::: Extrait à lire

Mémorial de Caen, Caen (FR) 14 juillet 2020 - 31 janvier 2021
La Libération de la peinture 1945-1962
L’exposition La Libération de la peinture, 1945-1962 ouvre ses portes le 14 juillet prochain au Mémorial de Caen (France). À travers 75 œuvres de sa collection, la Fondation Gandur pour l’Art invite à découvrir comment les traumatismes de la Seconde Guerre mondiale ont durablement changé le cours de l’art et amené les artistes européens à inventer un nouveau langage pictural capable d’exprimer les bouleversements intimes et sociétaux de leur génération. Le commissariat est assuré par les conservateurs de la Fondation qui signent également le catalogue richement illustré de cette exposition majeure pour les deux institutions.

::::::

Exercice écrit A - Indiquez uniquement le nombre de lignes des entrées qui contiennent la chaîne « perform », en respectant la casse.
L'extrait et les entrées constituent deux ensembles distincts.

::: Données enregistrées

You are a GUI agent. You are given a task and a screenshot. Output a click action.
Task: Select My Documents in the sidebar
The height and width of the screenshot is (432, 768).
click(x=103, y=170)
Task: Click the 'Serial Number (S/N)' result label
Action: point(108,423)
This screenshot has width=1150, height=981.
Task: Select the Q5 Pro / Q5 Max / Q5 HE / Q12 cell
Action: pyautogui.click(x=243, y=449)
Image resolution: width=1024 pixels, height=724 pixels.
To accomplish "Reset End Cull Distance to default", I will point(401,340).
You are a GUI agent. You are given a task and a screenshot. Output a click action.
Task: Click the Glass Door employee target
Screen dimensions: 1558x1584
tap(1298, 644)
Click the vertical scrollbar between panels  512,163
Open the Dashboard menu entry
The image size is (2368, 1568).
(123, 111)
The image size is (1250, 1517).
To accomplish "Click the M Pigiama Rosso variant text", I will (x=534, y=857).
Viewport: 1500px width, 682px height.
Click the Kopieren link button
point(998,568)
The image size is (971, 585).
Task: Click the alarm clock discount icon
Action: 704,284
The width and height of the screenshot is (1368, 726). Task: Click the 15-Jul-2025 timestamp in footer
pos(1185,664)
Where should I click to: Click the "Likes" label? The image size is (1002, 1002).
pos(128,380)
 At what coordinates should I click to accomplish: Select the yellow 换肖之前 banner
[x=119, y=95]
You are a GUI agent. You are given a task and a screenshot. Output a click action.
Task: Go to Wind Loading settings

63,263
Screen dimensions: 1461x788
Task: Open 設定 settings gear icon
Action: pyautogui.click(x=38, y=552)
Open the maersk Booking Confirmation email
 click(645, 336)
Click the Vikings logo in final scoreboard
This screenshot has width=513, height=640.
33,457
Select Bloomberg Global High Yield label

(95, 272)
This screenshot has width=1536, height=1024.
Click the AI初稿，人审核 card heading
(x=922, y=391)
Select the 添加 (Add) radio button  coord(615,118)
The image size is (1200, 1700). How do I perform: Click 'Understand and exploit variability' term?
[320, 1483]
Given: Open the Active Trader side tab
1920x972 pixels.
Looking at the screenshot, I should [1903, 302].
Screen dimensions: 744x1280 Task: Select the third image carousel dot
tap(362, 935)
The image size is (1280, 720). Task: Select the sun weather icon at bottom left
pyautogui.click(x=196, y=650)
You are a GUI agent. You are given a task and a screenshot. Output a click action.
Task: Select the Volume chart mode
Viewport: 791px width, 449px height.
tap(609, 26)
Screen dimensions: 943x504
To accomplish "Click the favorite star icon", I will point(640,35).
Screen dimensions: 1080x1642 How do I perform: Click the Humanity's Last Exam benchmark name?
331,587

::::::

Exercice écrit B - Reproduisez fidèlement le passage de l'extrait sur l'exposition, depuis « Mémorial de Caen, Caen » jusqu'à « les deux institutions. » inclus.

Résultat attendu A - 2

Résultat attendu B -
Mémorial de Caen, Caen (FR) 14 juillet 2020 - 31 janvier 2021
La Libération de la peinture 1945-1962
L’exposition La Libération de la peinture, 1945-1962 ouvre ses portes le 14 juillet prochain au Mémorial de Caen (France). À travers 75 œuvres de sa collection, la Fondation Gandur pour l’Art invite à découvrir comment les traumatismes de la Seconde Guerre mondiale ont durablement changé le cours de l’art et amené les artistes européens à inventer un nouveau langage pictural capable d’exprimer les bouleversements intimes et sociétaux de leur génération. Le commissariat est assuré par les conservateurs de la Fondation qui signent également le catalogue richement illustré de cette exposition majeure pour les deux institutions.